With two higher but unsolicited offers on the table, shareholders at $727 million-asset Cohoes last week narrowly rejected a deal to merge with Hudson River Bancorp, of Hudson. Now Cohoes' board must decide whether to consider the unsolicited bids, seek other merger partners, or remain independent.
"The board will meet soon to determine what is best for our shareholders," said Cohoes president Harry L. Robinson. "Anything is possible."
In the meantime, Cohoes has announced that it would repurchase 10% of its outstanding shares in order to "keep all of our options open," Mr. Robinson said.
A battle for Cohoes began shortly after it announced its merger-of-equals deal with $1.1 billion-asset Hudson River in April.
The combination would have produced a $1.8 billion-asset company in the state capital region. But shortly after the deal was announced, Trustco Bank Corp. of Schenectady, N.Y., offered $16 a share in stock for Cohoes - $5 more than Hudson River's offer - while Ambanc Holding Co. of Amsterdam, N.Y., offered $16.50 a share in cash.
Trustco also made a bid to buy Hudson River, but Cohoes and Hudson River dismissed the offers and forged ahead with their own merger plans.
With the deal apparently terminated, analysts said Cohoes is free to seek another partner.
"I would imagine they would seek another partner on their own terms as opposed to being pursued by someone," said Scott Valentin, an analyst at Friedman, Billings, Ramsey & Co. in Arlington, Va.
Trustco, with $2.3 billion of assets, and $740 million-asset Ambanc are also expected step up their pursuits of the thrift. Ambanc recently announced it would nominate at least two, and as many as four, members to Cohoes' board at its annual meeting, which is scheduled for October.
Trustco, meanwhile, said it also plans to continue its pursuit of both Hudson River and Cohoes, but unlike Ambanc, has yet to launch a tender offer. The company said that a tender offer is imminent, but secretary William F. Terry said it would "rather do a friendly deal with (Cohoes') management."

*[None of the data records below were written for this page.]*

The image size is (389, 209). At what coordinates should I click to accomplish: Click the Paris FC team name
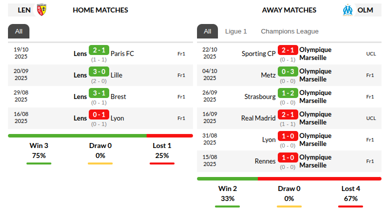[122, 54]
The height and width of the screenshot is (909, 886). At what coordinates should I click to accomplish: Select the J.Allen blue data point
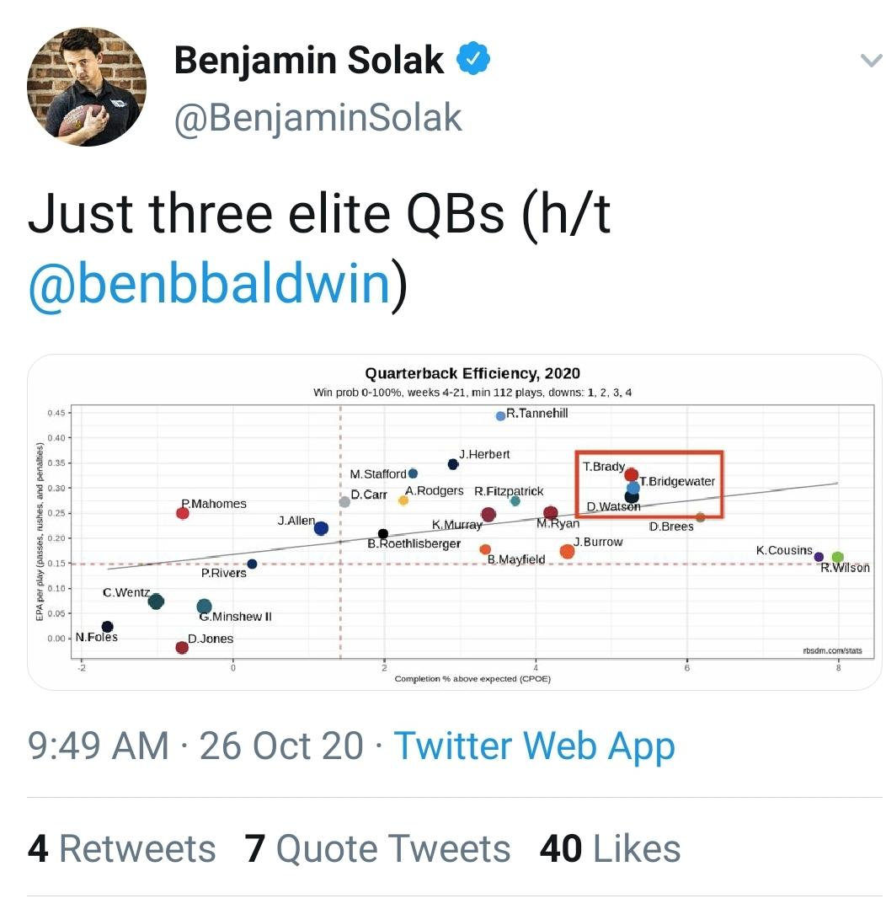tap(321, 528)
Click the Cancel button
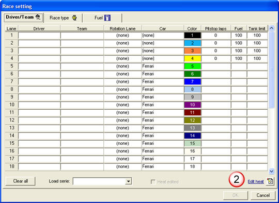The width and height of the screenshot is (279, 203). coord(263,195)
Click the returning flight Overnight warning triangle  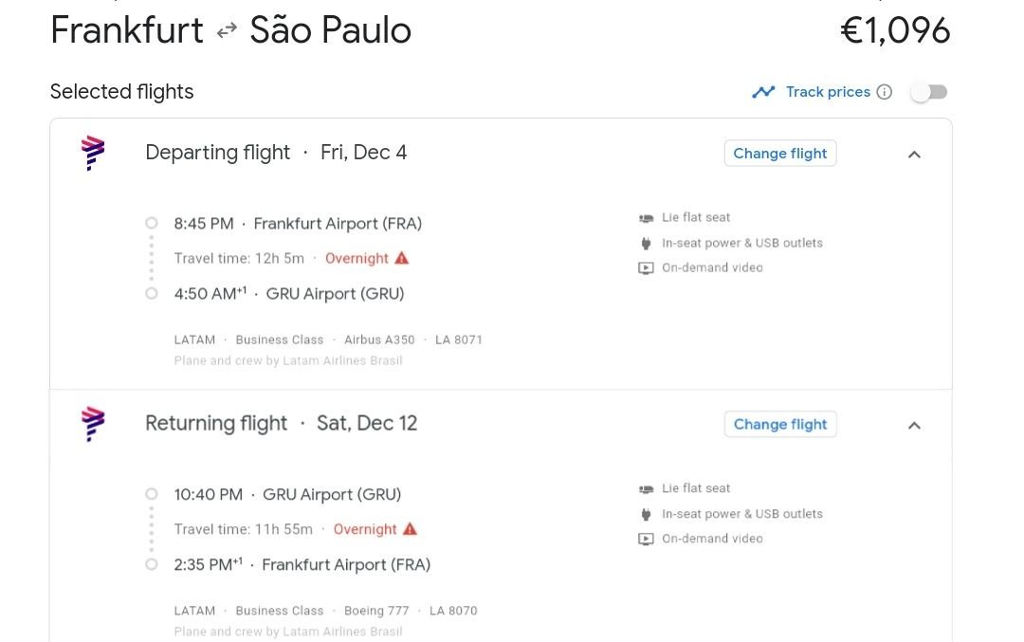click(x=410, y=529)
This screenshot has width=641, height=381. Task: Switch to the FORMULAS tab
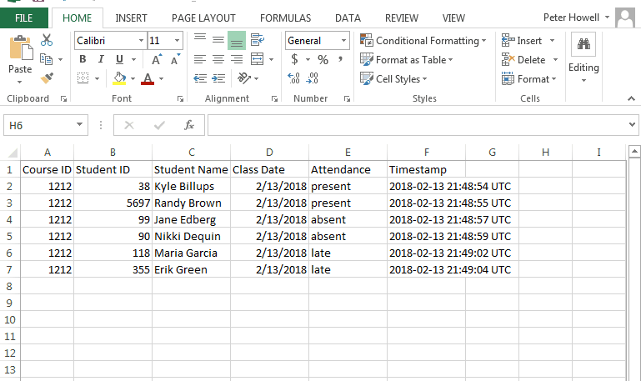click(x=285, y=18)
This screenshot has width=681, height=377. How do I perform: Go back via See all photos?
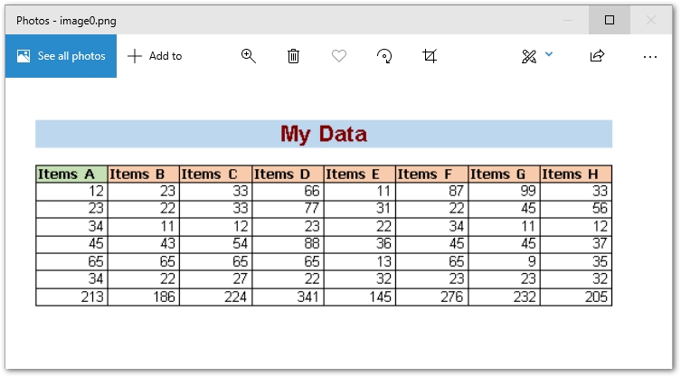tap(61, 56)
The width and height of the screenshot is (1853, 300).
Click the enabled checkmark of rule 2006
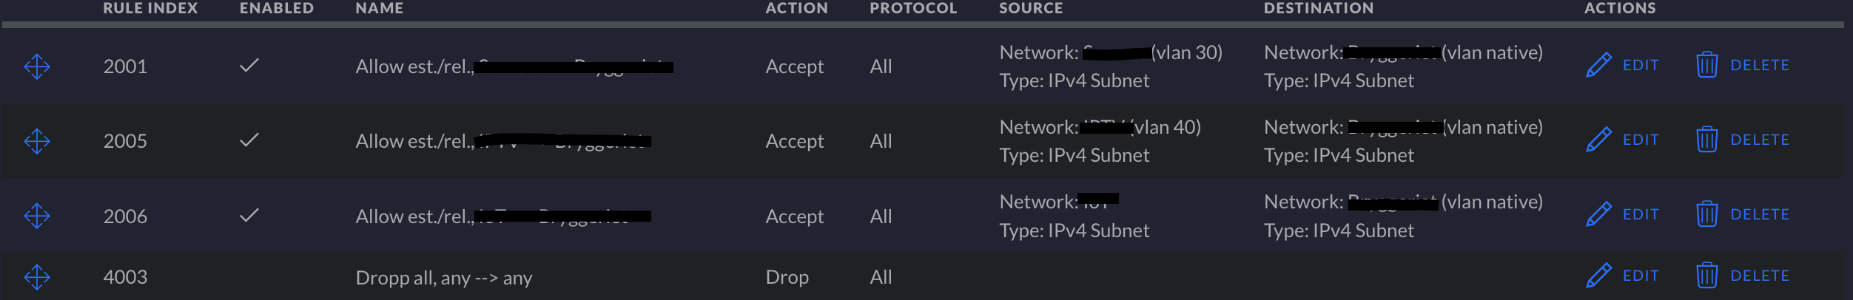click(x=249, y=215)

Mr. Robinson said Cohoes' board would not rule out discussions with either Trustco or Ambanc. But he maintains that the offers were merely ploys to scuttle the merger with Hudson River, which would have created a much more formidable competitor.

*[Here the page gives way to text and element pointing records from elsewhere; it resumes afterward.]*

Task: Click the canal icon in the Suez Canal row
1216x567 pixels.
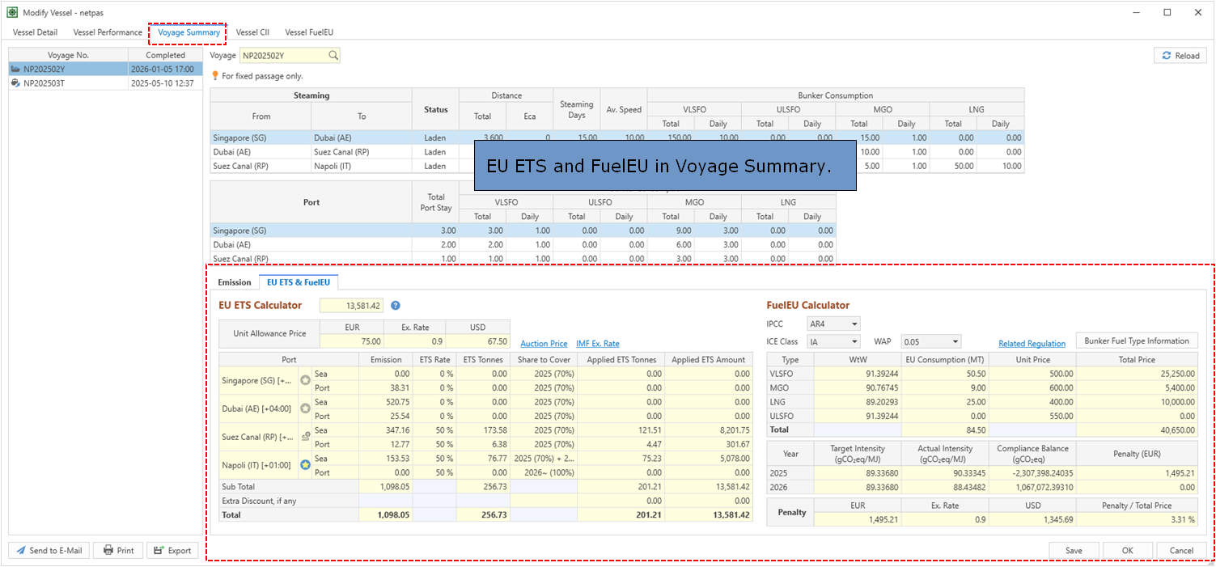Action: coord(305,437)
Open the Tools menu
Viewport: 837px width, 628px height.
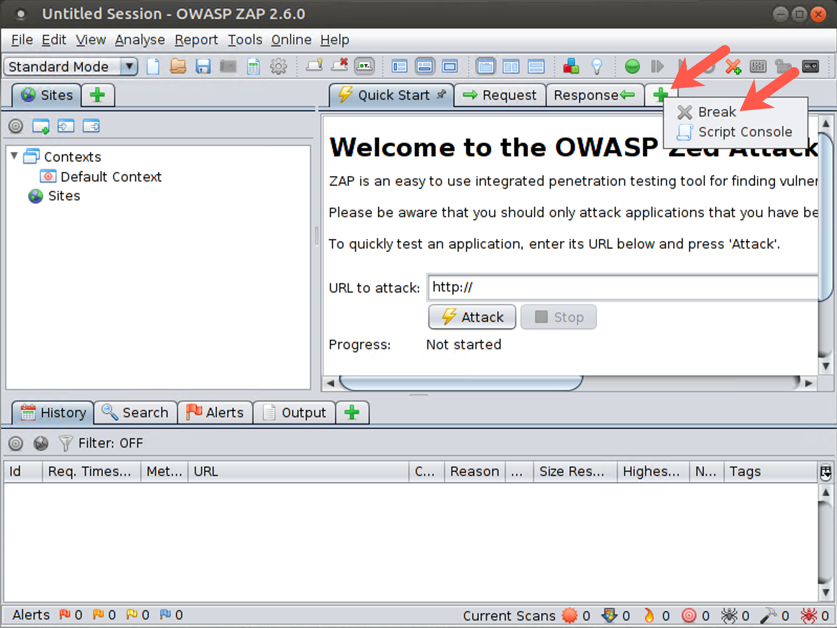245,40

"We seriously question their intent to make a reasonable offer," he said.
Richard D. Weiss, an analyst at Janney Montgomery Scott in Philadelphia, said Cohoes "can go back to being Cohoes," but it won't be easy. "There's going to be pressure. They can't adopt a bunker mentality," he said.

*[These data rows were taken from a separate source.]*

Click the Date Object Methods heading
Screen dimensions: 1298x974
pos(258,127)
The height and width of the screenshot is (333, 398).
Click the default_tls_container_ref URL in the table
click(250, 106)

Before the deal with Hudson River was announced, Cohoes shares were trading around $9.75 a share.
In the days leading up to the shareholder vote, they went as high as $15.25. Mr. Weiss said that investors are keenly aware of the inflated price, which makes management's task that much more difficult.
"You can't let shares go to $11 when you have an offer of $16.50 out there," he said.